TEXT PASSAGE
>> begin

58th Miss USA pageant

Miss USA 2009 was the 58th Miss USA pageant, held at the Planet Hollywood Theatre for the Performing Arts in Paradise, Nevada, on April 19, 2009. At the conclusion of the final night of competition, Kristen Dalton of North Carolina was crowned by outgoing titleholder Crystle Stewart of Texas.

The event was hosted by Billy Bush of Access Hollywood and actress Nadine Velazquez; Bush returned to host the pageant which he last emceed in 2005. He had previously co-hosted Miss USA 2003 with Daisy Fuentes and Miss USA 2004–2005 with Nancy O'Dell. Entertainment was provided by Kevin Rudolf who performed "Let It Rock" during the swimsuit competition and The Veronicas performed "Untouched" during the evening gown competition.

The competition was broadcast in High Definition for only the second time in history.

>> end

ENTRIES SHOWN
>> begin

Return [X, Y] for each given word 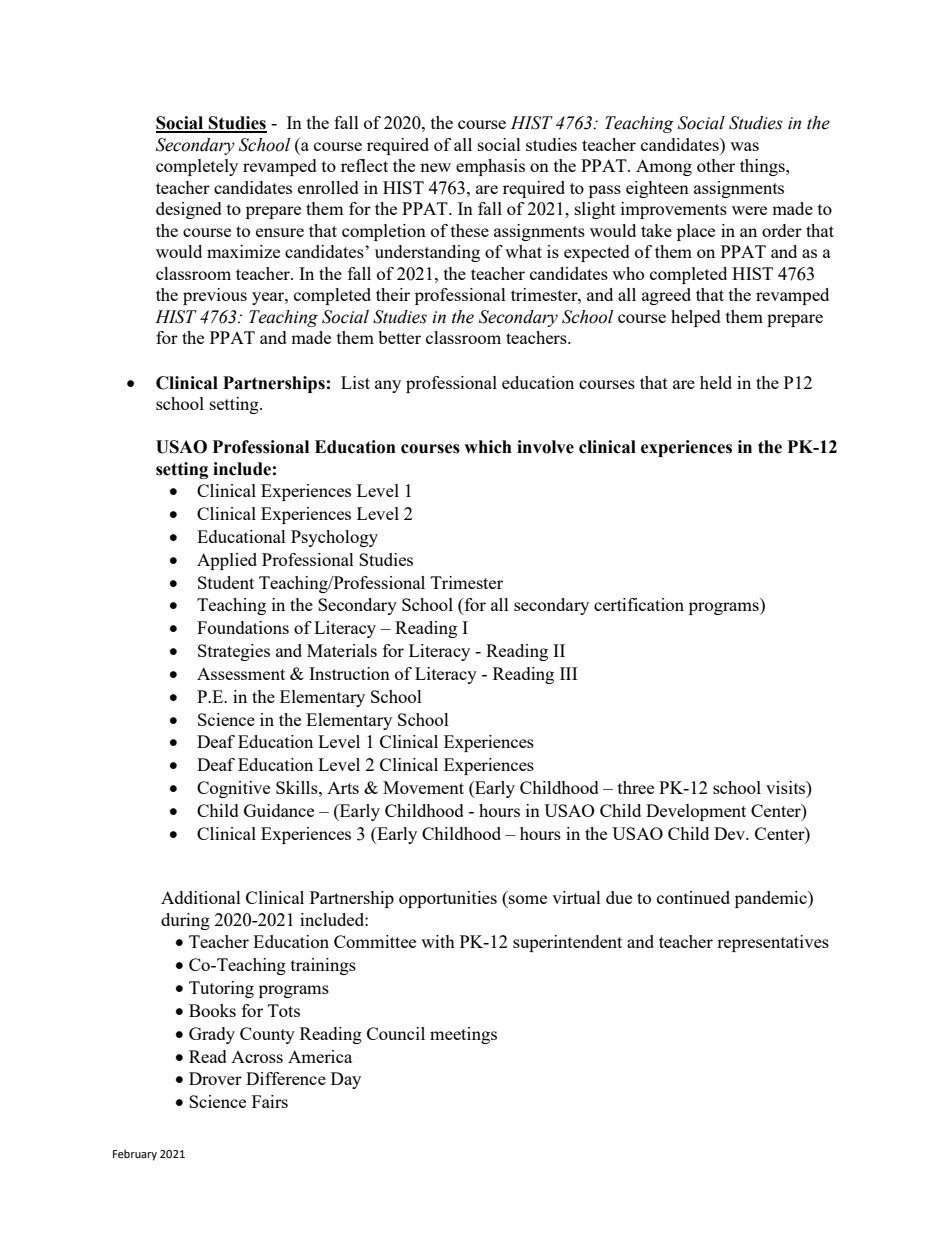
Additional [201, 897]
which [488, 447]
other [716, 165]
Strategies [234, 652]
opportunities [448, 899]
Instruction [349, 673]
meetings [463, 1035]
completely [197, 167]
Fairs [270, 1101]
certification [639, 604]
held [716, 382]
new [435, 167]
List [355, 382]
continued [693, 897]
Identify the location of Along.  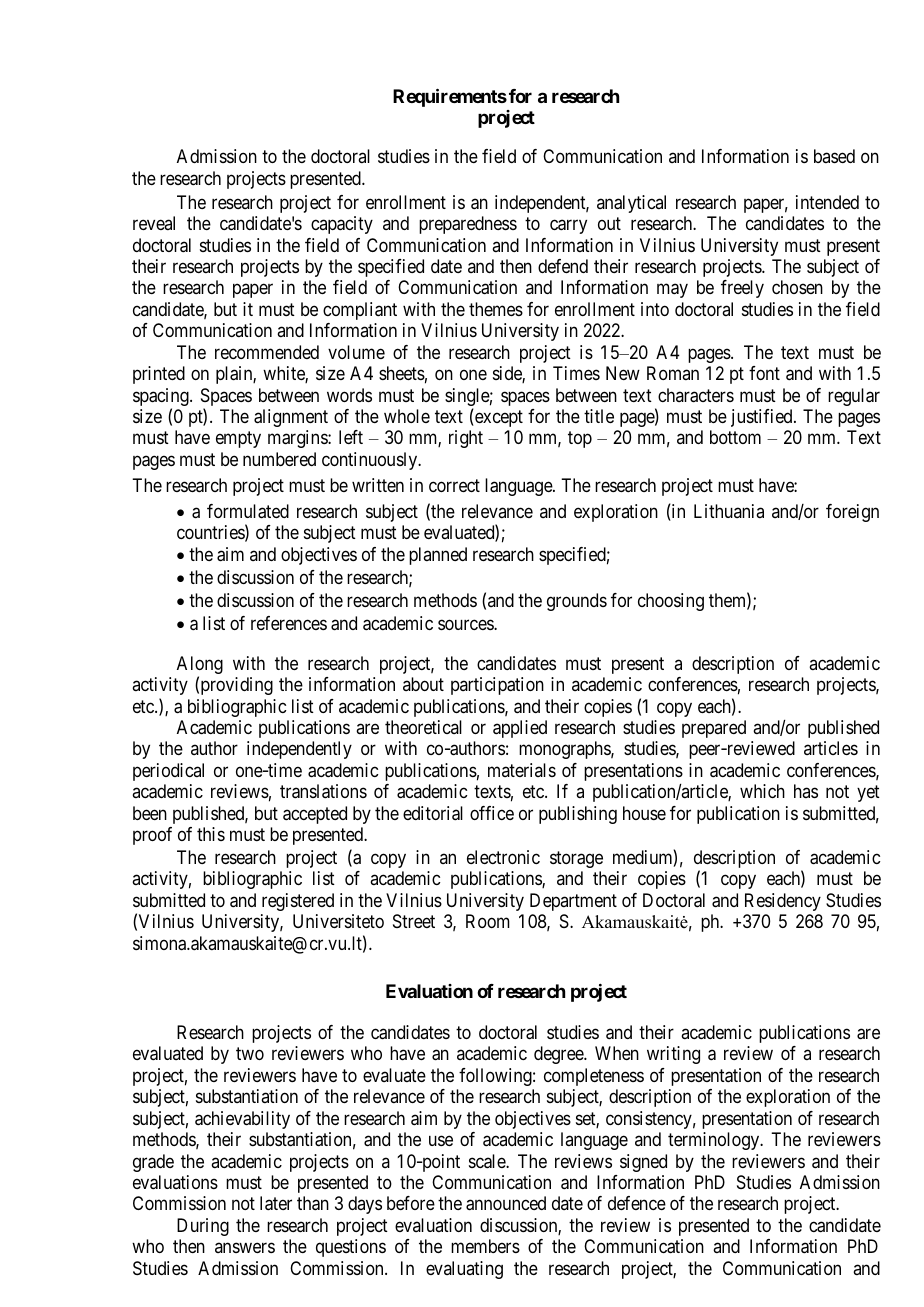
(200, 666).
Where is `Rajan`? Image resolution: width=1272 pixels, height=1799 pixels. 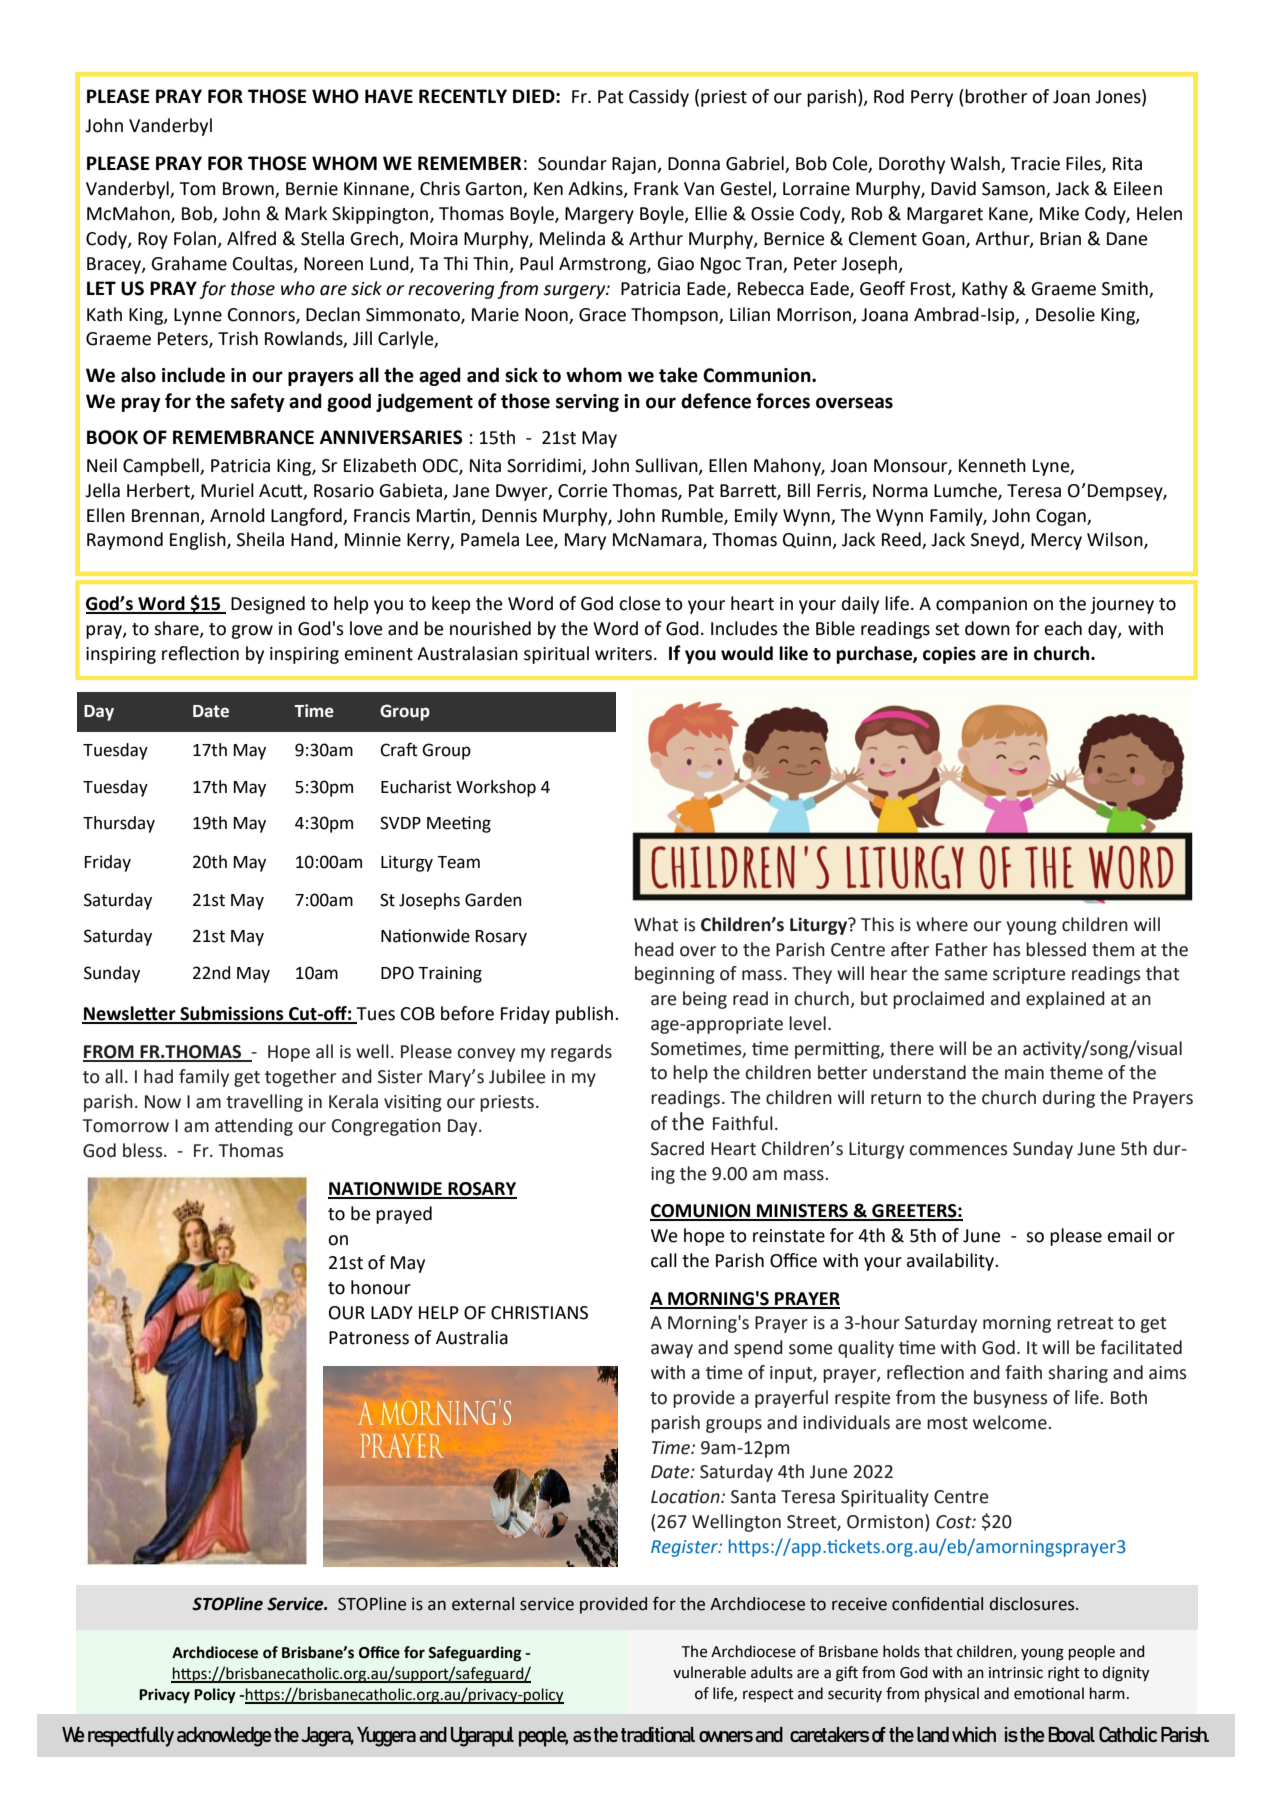 Rajan is located at coordinates (635, 165).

>> end

STATED GOAL 1
In the Miss USA 2009 passage, who crowned Kristen Dalton?
STATED GOAL 2
Rewrite the portion of the Miss USA 2009 passage starting at "Miss USA 2009" and ending at "evening gown competition.", swapping "swimsuit" for "bathing suit".
STATED GOAL 3
Extend the Miss USA 2009 passage, picking up after its final sentence.

EXPECTED OUTPUT 1
Outgoing titleholder Crystle Stewart of Texas.

EXPECTED OUTPUT 2
Miss USA 2009 was the 58th Miss USA pageant, held at the Planet Hollywood Theatre for the Performing Arts in Paradise, Nevada, on April 19, 2009. At the conclusion of the final night of competition, Kristen Dalton of North Carolina was crowned by outgoing titleholder Crystle Stewart of Texas.

The event was hosted by Billy Bush of Access Hollywood and actress Nadine Velazquez; Bush returned to host the pageant which he last emceed in 2005. He had previously co-hosted Miss USA 2003 with Daisy Fuentes and Miss USA 2004–2005 with Nancy O'Dell. Entertainment was provided by Kevin Rudolf who performed "Let It Rock" during the bathing suit competition and The Veronicas performed "Untouched" during the evening gown competition.

EXPECTED OUTPUT 3
Delegates representing the fifty states plus the District of Columbia competed in the pageant, and arrived in Las Vegas on April 2. Miss USA Kristen Dalton represented the US at the Miss Universe 2009 pageant, where she reached the Top 10.

Pageants were held from June 2008 to January 2009 to select the representative for each state. During the final show on April 19, the fifteen delegates with the highest average scores from the preliminary competition were announced. The top fifteen competed in the swimsuit competition. The top ten delegates from swimsuit competed in evening gown. The top five delegates from the evening gown competition (not averaged composite scores from both competitions) competed in the final question round to determine the winner. The judges' composite score was shown after each round of competition for only the third time since 2002.

Miss USA 2009 Titlecard

==Results==
===Placements===

Map showing placings by state.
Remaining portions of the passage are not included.